#### Records for processing
==========
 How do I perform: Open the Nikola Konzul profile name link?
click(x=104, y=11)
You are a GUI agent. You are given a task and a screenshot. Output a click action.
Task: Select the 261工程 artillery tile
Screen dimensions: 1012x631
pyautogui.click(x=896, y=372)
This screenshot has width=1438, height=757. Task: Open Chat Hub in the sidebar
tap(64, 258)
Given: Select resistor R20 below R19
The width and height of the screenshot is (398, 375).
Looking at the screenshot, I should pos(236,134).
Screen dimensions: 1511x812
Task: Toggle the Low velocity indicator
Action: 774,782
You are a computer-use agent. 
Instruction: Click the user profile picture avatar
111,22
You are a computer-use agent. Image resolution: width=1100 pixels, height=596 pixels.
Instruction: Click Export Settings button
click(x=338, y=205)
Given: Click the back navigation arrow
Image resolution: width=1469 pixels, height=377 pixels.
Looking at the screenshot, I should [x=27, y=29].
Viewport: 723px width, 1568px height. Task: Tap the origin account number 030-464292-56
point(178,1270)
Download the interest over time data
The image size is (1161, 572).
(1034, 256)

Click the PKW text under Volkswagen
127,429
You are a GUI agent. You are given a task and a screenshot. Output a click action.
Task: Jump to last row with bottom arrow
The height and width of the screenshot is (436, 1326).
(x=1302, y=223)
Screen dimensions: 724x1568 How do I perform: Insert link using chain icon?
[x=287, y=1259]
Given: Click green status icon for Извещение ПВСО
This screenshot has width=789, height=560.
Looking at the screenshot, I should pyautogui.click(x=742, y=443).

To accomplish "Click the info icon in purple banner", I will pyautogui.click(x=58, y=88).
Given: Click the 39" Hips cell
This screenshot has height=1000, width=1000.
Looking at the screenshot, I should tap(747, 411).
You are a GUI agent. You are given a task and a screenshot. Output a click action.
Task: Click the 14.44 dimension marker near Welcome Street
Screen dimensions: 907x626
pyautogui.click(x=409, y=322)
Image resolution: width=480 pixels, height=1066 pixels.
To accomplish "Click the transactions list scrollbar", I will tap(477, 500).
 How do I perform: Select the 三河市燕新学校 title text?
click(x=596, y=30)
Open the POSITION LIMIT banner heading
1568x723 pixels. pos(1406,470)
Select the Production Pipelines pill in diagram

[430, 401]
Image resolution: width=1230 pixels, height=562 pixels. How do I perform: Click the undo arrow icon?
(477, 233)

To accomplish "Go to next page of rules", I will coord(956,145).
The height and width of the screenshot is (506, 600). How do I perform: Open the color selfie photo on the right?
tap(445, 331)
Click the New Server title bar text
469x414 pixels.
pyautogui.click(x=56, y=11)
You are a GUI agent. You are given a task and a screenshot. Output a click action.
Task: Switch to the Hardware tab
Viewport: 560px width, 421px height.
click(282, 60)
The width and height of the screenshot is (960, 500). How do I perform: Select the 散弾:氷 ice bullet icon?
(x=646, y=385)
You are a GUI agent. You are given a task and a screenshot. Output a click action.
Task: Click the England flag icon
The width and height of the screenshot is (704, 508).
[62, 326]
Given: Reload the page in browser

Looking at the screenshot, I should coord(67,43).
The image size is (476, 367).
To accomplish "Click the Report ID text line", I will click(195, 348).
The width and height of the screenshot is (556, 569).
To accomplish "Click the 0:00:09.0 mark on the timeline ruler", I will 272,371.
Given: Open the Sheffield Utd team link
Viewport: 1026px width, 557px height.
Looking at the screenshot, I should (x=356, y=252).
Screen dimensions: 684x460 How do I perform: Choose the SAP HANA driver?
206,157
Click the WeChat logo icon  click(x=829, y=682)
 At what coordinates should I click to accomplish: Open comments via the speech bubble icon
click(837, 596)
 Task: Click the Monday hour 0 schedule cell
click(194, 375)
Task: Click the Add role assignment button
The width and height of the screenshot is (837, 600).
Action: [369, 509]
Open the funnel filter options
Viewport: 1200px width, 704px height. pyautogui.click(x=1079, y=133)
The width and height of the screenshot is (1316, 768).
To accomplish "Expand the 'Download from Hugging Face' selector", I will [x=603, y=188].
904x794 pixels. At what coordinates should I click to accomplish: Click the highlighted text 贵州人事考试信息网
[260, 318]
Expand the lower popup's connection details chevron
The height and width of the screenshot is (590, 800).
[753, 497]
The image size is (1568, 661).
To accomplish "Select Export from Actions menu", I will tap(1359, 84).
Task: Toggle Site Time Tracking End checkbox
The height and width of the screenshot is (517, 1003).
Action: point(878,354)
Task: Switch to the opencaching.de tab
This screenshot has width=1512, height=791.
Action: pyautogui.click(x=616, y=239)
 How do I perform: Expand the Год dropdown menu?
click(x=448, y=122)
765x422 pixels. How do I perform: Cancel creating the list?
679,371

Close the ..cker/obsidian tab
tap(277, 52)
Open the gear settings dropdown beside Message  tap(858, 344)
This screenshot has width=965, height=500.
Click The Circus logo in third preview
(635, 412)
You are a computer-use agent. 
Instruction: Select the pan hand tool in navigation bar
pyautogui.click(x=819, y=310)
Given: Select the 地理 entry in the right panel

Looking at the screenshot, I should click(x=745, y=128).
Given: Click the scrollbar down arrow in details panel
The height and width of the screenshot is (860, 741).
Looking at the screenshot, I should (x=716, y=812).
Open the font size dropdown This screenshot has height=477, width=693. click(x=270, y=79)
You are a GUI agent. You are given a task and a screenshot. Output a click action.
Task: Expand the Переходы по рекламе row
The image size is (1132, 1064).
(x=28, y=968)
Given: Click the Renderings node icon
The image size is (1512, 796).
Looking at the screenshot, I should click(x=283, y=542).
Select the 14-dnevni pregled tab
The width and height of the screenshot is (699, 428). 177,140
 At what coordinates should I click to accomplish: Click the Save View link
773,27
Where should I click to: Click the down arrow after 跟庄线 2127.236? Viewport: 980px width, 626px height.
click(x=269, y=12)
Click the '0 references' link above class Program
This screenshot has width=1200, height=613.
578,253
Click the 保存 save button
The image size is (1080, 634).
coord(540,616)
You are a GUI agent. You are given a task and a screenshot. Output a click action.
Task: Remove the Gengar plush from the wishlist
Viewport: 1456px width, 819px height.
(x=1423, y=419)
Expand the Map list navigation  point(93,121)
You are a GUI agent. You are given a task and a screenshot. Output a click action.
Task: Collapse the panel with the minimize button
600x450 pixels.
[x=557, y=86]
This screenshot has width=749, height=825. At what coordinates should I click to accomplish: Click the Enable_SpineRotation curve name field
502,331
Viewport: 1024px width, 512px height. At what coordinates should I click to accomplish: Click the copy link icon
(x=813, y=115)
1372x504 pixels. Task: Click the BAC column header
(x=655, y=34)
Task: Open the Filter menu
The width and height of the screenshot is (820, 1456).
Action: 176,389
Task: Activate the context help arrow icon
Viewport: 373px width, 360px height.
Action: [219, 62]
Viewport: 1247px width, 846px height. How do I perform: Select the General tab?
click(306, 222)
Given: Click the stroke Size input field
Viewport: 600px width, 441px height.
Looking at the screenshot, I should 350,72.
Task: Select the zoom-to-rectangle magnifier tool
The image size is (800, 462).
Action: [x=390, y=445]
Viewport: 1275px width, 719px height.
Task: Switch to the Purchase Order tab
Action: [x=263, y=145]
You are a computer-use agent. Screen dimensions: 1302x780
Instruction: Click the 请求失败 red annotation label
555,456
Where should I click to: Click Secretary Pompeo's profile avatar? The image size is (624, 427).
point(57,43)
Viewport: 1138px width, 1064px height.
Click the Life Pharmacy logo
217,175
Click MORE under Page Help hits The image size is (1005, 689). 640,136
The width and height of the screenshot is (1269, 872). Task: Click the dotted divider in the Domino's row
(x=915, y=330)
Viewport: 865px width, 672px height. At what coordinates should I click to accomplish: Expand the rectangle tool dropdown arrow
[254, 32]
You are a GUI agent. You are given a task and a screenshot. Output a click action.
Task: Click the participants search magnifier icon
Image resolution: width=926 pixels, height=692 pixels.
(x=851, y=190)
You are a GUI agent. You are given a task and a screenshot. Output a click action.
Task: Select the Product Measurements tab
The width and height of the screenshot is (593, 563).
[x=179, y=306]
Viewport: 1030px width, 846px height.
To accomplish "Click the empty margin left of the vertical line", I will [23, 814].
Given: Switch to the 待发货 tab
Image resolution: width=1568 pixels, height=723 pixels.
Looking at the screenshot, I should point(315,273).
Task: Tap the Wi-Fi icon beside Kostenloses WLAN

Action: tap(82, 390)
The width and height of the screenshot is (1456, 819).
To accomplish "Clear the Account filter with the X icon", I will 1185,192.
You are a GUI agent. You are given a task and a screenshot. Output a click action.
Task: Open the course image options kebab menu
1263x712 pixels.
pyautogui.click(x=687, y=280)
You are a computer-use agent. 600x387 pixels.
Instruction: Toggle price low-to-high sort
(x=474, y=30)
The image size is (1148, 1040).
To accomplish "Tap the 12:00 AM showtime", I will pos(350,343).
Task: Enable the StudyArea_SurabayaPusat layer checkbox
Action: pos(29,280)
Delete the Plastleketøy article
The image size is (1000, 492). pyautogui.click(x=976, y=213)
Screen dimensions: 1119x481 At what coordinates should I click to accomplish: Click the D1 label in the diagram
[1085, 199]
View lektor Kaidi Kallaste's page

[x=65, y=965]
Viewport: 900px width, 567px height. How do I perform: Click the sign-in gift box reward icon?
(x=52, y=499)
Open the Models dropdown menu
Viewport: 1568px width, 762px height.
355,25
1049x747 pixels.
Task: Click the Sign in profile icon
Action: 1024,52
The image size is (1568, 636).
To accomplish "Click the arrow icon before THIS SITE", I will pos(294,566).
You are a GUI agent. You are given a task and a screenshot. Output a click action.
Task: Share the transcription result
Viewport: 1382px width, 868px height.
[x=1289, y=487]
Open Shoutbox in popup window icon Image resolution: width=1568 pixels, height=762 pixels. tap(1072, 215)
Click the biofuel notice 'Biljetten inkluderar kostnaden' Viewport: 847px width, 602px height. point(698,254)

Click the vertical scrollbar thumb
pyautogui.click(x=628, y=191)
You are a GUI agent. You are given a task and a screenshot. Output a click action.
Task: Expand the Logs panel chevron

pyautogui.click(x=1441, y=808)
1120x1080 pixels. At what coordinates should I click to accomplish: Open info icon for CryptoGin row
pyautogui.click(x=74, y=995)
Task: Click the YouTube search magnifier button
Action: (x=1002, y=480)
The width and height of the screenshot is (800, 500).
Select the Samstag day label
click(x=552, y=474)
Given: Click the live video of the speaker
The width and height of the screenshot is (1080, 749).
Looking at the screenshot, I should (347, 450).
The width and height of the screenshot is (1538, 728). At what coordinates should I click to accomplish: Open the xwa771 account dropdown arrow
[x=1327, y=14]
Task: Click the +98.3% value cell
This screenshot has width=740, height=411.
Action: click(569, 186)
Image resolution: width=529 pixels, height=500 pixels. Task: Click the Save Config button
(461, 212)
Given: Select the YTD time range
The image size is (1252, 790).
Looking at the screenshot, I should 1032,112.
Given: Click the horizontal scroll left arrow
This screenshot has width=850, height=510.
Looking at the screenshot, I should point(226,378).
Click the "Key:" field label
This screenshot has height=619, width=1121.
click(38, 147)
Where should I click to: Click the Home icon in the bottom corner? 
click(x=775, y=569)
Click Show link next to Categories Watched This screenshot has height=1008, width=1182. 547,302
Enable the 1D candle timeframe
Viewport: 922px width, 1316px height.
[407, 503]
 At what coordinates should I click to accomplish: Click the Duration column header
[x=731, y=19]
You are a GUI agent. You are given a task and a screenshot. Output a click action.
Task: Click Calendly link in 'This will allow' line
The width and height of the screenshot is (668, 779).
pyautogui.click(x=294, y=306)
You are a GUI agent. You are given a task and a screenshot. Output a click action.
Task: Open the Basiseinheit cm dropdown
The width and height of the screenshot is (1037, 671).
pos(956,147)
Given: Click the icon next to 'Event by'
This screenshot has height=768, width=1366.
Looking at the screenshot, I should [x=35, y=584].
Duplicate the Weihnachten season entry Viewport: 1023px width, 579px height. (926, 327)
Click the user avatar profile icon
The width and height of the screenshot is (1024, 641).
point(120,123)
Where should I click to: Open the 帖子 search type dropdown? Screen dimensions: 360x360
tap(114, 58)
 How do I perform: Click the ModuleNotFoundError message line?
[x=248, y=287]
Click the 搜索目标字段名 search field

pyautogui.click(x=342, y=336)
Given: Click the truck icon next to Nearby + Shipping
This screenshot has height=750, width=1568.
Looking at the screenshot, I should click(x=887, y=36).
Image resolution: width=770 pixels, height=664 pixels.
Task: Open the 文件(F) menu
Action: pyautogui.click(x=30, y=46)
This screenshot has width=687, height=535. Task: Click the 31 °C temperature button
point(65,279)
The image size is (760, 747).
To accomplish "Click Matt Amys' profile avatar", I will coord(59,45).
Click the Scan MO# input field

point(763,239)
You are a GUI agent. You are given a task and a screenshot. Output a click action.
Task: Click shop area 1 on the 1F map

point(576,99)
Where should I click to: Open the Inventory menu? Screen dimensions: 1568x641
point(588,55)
==========
#### Task brief
Copy out the lines of the data where the word "with" can be found.

#### Response below
Task: Jump to last row with bottom arrow
Task: Collapse the panel with the minimize button
To accomplish "Clear the Account filter with the X icon", I will 1185,192.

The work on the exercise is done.